You then proceeded to fire or demote five African American and Hispanic employees. The state Equal Employment Opportunity Commission (EEOC) after a lengthy investigation of these firings and demotions found a pattern of discrimination by you in the handling of these personnel matters. The settlement of these cases cost the county taxpayers $300,000. In addition, you have promoted only two African Americans or Hispanics during your entire eight years in office.
Soon after this fiscal fiasco, your inmate facility commander who was your campaign treasurer was indicted for illegally recording conversations of your own employees. Since this time you have had three other persons fill this vital position during your term of office.

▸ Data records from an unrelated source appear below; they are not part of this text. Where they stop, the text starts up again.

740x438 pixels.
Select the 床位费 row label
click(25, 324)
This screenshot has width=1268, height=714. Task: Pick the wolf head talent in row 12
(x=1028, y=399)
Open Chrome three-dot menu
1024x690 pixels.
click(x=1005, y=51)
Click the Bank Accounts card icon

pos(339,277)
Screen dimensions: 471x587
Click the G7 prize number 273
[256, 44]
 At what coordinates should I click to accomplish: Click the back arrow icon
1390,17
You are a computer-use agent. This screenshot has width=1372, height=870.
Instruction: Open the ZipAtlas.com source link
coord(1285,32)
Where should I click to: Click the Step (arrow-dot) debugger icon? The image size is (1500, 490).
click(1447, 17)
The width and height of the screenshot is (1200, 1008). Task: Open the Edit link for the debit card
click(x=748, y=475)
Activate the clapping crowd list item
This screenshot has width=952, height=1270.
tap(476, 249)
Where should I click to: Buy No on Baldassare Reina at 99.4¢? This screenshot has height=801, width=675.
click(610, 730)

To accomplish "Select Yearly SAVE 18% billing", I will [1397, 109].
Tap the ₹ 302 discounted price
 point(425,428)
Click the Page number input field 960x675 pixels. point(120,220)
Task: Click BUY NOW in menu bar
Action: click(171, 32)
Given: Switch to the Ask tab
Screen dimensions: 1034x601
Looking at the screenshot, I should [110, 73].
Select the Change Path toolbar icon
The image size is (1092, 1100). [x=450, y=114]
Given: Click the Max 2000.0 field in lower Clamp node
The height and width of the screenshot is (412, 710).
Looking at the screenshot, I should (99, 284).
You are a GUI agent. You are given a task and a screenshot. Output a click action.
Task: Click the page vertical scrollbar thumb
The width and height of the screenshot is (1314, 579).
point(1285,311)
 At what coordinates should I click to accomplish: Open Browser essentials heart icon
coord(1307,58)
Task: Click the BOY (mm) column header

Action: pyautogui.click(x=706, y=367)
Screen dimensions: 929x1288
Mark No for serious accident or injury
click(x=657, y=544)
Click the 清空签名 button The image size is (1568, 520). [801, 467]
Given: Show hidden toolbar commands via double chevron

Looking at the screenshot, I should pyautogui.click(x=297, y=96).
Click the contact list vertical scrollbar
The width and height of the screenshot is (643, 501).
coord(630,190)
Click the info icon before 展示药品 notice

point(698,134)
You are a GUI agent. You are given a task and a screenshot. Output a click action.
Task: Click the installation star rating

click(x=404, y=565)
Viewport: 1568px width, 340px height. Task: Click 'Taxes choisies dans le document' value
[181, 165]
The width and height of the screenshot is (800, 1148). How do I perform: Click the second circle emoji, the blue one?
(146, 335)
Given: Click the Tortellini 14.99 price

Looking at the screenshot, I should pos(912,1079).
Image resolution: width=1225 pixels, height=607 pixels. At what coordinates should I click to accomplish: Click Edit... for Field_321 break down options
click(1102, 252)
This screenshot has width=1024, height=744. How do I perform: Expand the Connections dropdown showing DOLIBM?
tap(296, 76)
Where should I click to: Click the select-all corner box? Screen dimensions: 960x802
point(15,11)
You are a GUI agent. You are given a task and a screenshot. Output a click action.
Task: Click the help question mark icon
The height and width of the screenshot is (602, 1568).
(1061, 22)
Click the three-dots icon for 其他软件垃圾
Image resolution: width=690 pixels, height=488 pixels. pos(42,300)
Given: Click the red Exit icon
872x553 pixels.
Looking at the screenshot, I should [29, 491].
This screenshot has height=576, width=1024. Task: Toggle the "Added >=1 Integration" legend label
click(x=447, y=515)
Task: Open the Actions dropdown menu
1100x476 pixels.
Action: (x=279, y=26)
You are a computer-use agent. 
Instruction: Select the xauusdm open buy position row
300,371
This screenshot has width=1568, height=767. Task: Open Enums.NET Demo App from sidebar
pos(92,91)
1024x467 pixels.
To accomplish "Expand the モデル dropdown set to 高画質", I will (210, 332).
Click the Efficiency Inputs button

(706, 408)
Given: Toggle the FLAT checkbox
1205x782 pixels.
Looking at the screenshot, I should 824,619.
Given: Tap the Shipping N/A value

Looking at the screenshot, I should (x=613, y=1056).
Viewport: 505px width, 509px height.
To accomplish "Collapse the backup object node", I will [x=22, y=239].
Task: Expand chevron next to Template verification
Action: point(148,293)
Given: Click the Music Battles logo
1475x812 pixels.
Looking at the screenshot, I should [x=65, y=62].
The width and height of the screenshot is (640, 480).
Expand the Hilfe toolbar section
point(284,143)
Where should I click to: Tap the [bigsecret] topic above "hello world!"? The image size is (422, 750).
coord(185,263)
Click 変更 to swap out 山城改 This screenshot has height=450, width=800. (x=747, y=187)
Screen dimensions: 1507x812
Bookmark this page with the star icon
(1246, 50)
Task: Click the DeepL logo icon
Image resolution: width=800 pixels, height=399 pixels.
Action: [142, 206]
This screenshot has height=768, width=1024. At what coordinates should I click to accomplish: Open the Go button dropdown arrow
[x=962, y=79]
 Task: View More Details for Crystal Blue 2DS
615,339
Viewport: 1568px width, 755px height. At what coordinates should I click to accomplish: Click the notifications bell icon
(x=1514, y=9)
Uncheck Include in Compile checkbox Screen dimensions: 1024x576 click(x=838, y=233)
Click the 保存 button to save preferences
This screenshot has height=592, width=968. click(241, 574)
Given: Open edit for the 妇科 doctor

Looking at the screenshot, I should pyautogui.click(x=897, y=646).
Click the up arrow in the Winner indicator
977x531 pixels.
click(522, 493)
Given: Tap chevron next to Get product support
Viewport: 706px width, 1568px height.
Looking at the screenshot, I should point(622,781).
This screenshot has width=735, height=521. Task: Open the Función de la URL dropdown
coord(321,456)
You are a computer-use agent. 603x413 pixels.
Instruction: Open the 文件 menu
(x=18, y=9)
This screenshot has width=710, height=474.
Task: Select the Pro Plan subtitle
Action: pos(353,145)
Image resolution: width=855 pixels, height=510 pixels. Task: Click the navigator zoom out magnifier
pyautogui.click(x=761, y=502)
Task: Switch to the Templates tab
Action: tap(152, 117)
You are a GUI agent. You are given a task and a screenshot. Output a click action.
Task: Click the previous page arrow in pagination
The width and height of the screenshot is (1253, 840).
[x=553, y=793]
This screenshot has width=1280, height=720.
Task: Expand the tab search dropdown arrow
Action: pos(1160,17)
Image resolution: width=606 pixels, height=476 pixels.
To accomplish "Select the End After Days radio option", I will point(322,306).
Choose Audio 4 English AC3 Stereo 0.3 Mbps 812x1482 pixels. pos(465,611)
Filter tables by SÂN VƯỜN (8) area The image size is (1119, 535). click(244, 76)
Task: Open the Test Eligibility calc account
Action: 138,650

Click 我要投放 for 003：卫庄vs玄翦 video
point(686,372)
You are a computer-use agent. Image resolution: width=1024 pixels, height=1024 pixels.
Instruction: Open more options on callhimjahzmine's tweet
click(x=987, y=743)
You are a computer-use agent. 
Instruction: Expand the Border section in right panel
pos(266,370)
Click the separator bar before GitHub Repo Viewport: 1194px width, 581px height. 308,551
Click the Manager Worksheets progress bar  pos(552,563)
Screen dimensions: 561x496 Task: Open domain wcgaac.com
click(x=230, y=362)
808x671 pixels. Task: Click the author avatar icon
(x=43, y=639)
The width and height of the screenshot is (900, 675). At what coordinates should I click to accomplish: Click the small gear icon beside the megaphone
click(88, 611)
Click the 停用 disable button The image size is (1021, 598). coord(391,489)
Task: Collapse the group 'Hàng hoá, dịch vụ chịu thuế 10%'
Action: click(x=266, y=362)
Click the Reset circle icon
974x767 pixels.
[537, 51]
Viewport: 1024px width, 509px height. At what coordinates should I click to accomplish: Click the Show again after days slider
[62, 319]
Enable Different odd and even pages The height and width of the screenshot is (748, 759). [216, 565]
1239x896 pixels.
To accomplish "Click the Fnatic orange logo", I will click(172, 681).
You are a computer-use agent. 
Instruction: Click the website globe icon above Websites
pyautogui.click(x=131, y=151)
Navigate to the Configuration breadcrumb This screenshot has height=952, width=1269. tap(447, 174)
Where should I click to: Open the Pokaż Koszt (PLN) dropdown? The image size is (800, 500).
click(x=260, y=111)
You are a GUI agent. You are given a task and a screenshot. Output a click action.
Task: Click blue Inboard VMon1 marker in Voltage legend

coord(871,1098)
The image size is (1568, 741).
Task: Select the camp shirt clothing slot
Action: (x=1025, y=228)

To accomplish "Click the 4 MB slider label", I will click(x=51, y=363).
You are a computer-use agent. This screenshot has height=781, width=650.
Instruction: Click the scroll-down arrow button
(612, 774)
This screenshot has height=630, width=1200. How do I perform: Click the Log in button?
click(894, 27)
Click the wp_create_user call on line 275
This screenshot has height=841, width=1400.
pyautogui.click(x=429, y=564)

As if all of this wasn’t enough, you lied to the State Attorney about the treatment of his daughter in the jail. The subsequent discovery of her mistreatment at the hands of your corrections officers made national news. A two-year battle ensued between you and the top legal official in the Seventh Judicial Circuit which severed the strong and vital relationship I had built with that office. This led to another huge pay-out of taxpayers’ money to settle the lawsuit filed by Lisa Tanner.
Just a few other vital statistics the public should be aware of about your eight years as Sheriff. The number of crimes committed are up by over fifty percent even though the population increased by half that amount. Actual crime increased by only ten per cent while I was Sheriff, even though the population increased by the same amount during my four years. The amount of personnel making over $60,000, a very high salary for this County where the mean salary is half of that, has increased from five during my administration to over forty during yours. Clearance rate or cases you have solved have decreased by a third during your administration, which is one of the primary causes of most of the increase in crime. Because of the huge increase in middle management promotions to buy loyalty from the troops the actual number of line deputies responding to calls is virtually the same as when I was Sheriff. The number of Flagler County deputies arrested during your tenure now stands at six. I had no one arrested during my four years.
As far as being a legend, I will let the public decide who has a record of accomplishment as opposed to scandal. Here are just a few of the improvements I brought to the Sheriff’s Office during my tenure.
1. Accreditation for the first time in the eighty-year history of the Sheriff’s Office
2. The first full time narcotics and street crime unit.
3. The first full time traffic unit.
4, The first full time training officer.
5. The first law enforcement contract with Palm Coast and the opening of a precinct within city boundaries.
6. The first SWAT team.
7. Changing to twelve hour shifts to put more deputies on the streets.
8. The first award banquets to recognize high quality work in the office.
9. A complete revamping of security at the courthouse and in the inmate facility.
10. The use of a countywide PAL and School Resource Deputies to prevent juvenile crime.
11. The creation of a modern Mobile Command Vehicle to respond to large scale emergencies.
12. The creation of a Community Oriented Policing policy to encourage better communication with the residents of the County.
I look forward to continuing this debate and allowing the voters to decide who is telling the truth.